Histórias que abordam doenças mentais geralmente tomam um caminho curioso em Hollywood. Alguns filmes falam de superação com uma roupagem bem cinematográfica, já outros focam em doenças mais “descoladas” como psicopatia, sociopatia ou fobias sociais, em que o personagem gera um misto de emoções no espectador, desde revolta a admiração. Mas e as pessoas reais? Indivíduos que precisam lidar com as dificuldades de sua condição mental todos os dias? A verdade é que ninguém quer saber, especialmente quando a doença em questão não apresenta o “glamour” de histórias como Psicopata Americano ou Forrest Gump. Porém, Mais Que Especiais (Hors Normes, 2019) é um filme que foge dessa glamourização de doenças mentais.
O drama francês acompanha a vida dos amigos Bruno (Vincent Cassel) e Malik (Reda Kateb), que dedicam suas vidas em prol de crianças e adolescentes autistas. Eles trabalham para duas organizações sem fins lucrativos The Hatch & The Shelter. Enquanto uma acolhe essas crianças, a outra treina jovens da periferia para serem cuidadores em casos extremos. Além disso, o filme é baseado na vida de um homem chamado Stephane Benhamou e sua organização.
Representar pessoas autistas no cinema não é necessariamente um desafio, mas nenhum estúdio de grande porte está disposto a retratar a vida dessas pessoas já que ninguém quer enxergar essa realidade.
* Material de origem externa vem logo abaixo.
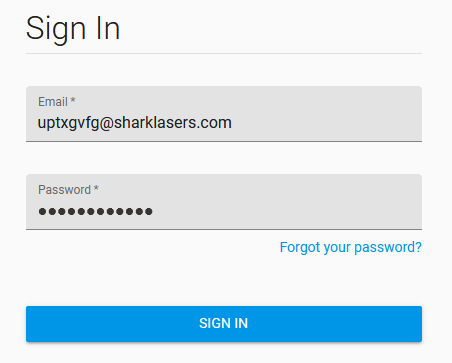This screenshot has height=363, width=452.
Task: Focus the Email input field
Action: point(224,114)
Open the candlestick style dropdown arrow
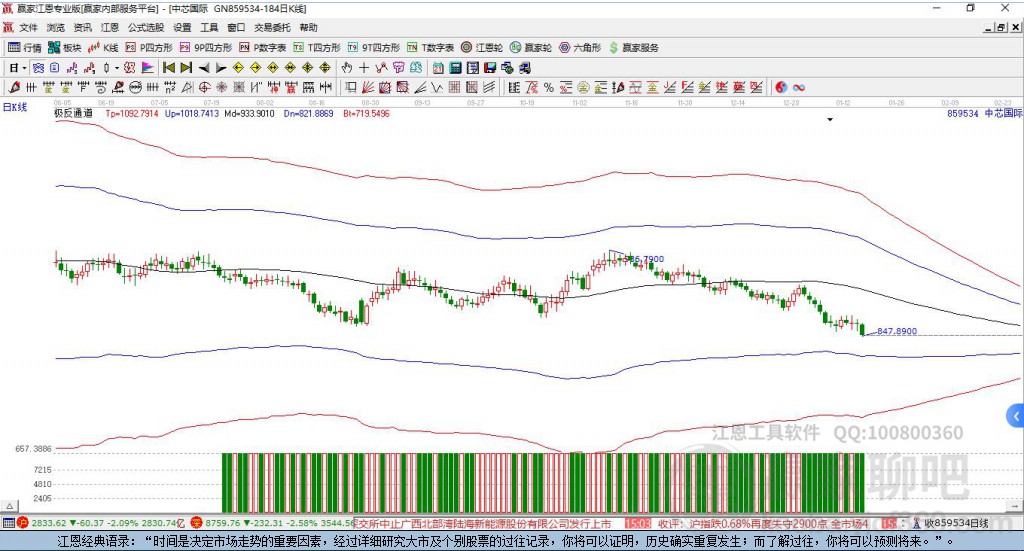The width and height of the screenshot is (1024, 551). click(117, 68)
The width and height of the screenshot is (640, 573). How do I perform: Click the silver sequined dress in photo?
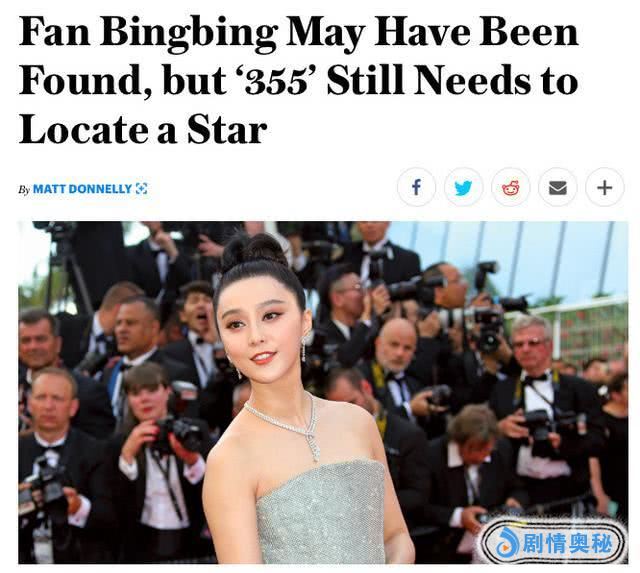(320, 512)
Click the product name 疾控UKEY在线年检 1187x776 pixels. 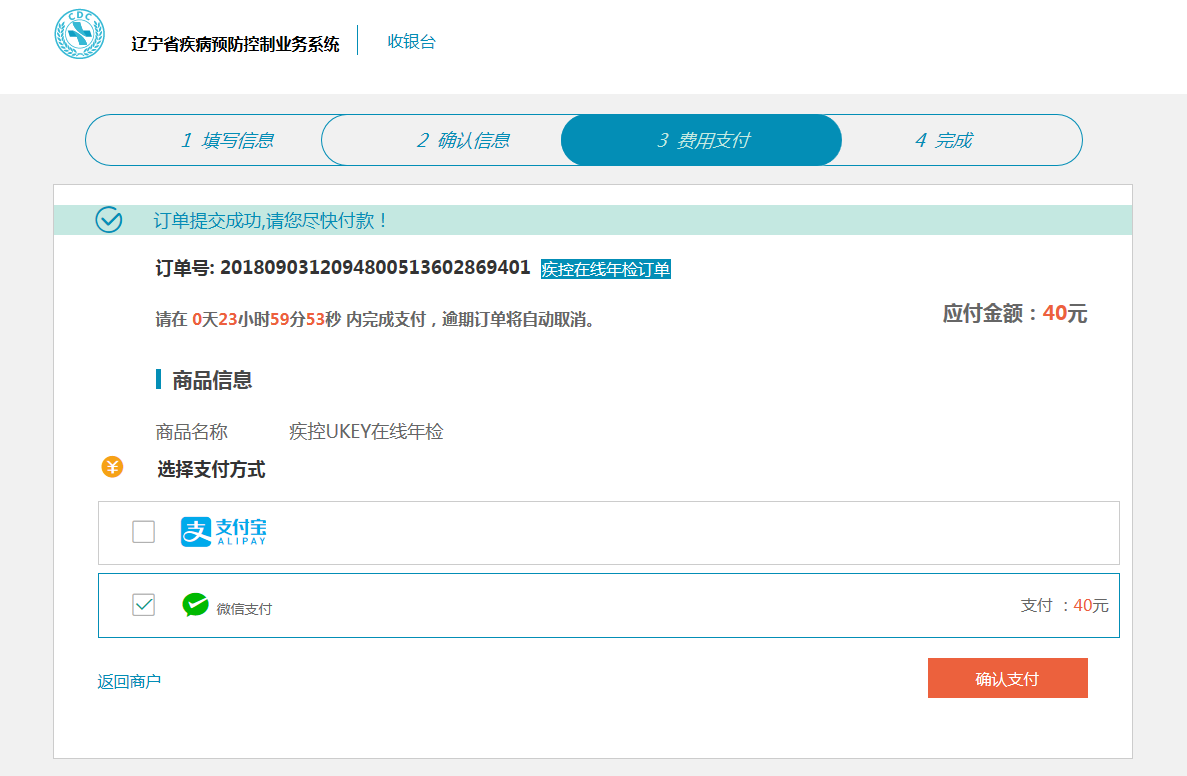coord(366,432)
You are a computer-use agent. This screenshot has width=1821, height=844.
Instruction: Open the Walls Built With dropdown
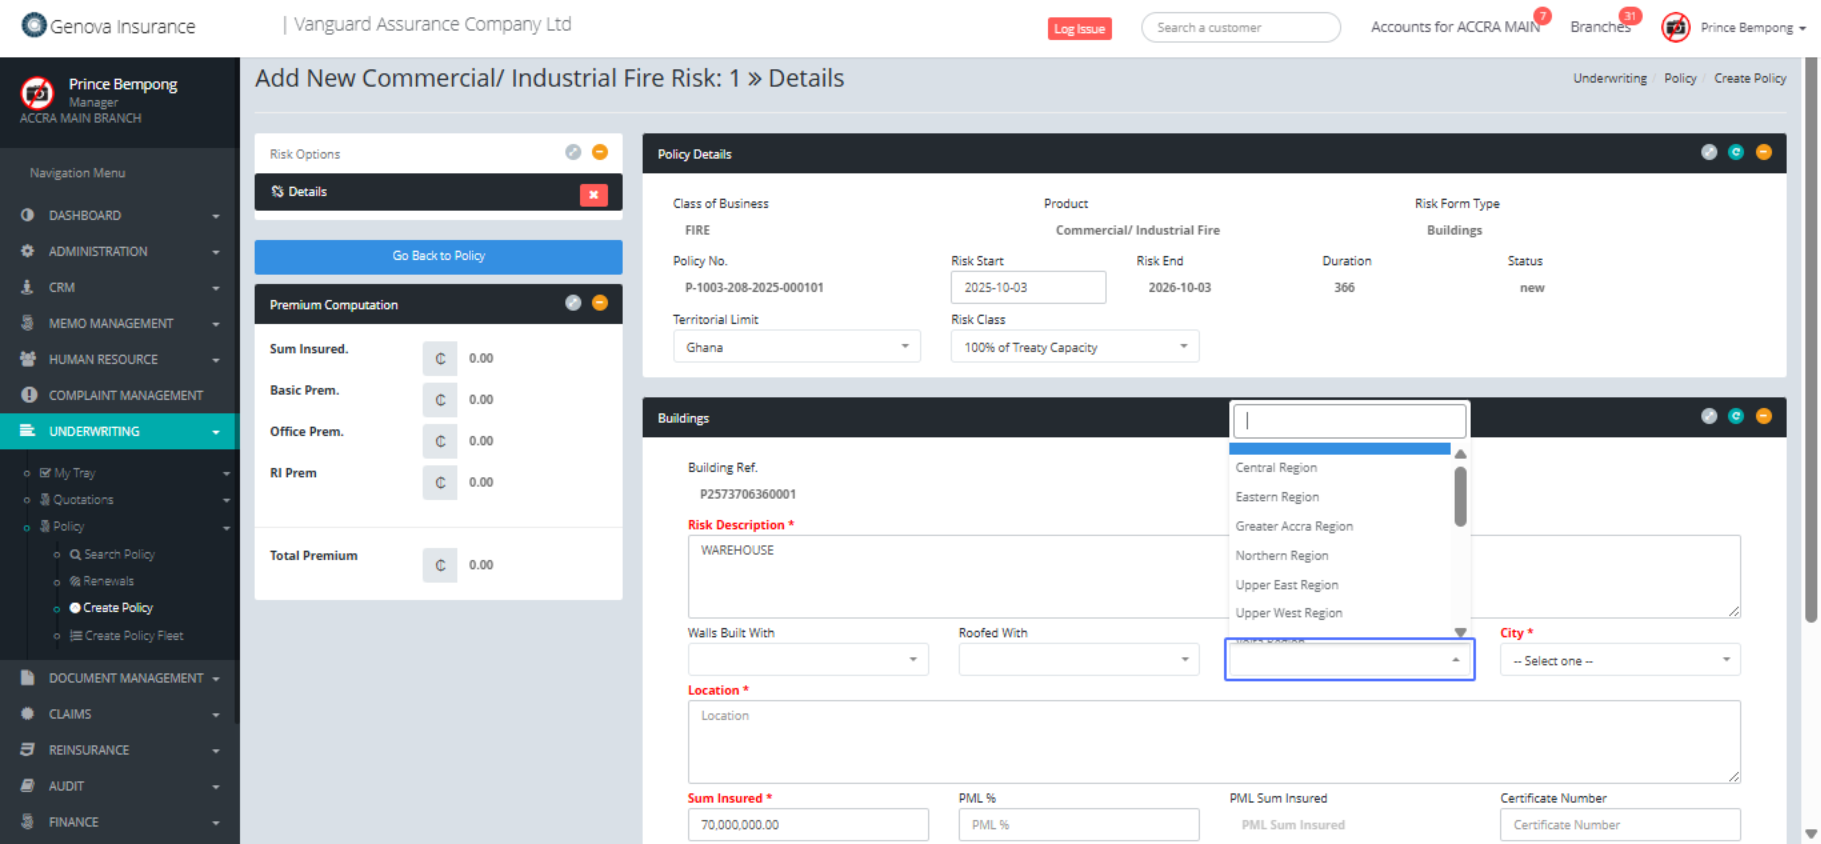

Mais Que Especiais é um projeto comovente e respeitoso com a vida de indivíduos com autismo. O carinho com que os diretores Éric Toledano e Olivier Nakache os colocam na tela é de encher o coração de qualquer pessoa que assiste ao longa. Não é difícil entender os sentimentos que o filme desperta no espectador porque mais uma vez os diretores apostam na química de dois protagonistas cativantes, assim como fizeram no maravilhoso Os Intocáveis.
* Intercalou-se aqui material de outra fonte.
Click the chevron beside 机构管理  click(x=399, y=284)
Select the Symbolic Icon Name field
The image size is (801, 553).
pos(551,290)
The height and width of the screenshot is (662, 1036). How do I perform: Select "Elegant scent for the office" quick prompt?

O trabalho de Vincent e Reda são dignos de reverência, sendo nítida a forma com que eles entregam verdade em seus personagens. Na história, um dos amigos tem uma vida pessoal com mulher e filhos, e isso reflete na maneira com que ele interage com os jovens que treina para serem cuidadores. Já o outro é dedicado 100% à instituição, deixando-o sem tempo para ter uma vida pessoal. Bruno até tenta encontrar uma parceira, mas tudo isso fica em segundo plano quando a instituição precisa dele. Mesmo com um tema tão dramático e delicado, a veia cômica característica da dupla de diretores está presente e não faz feio, uma vez que consegue gerar aquele sorriso espontâneo. Tudo pode estar dando errado em um determinado momento, mas ainda assim, há períodos leves e despretensiosos na vida dos personagens.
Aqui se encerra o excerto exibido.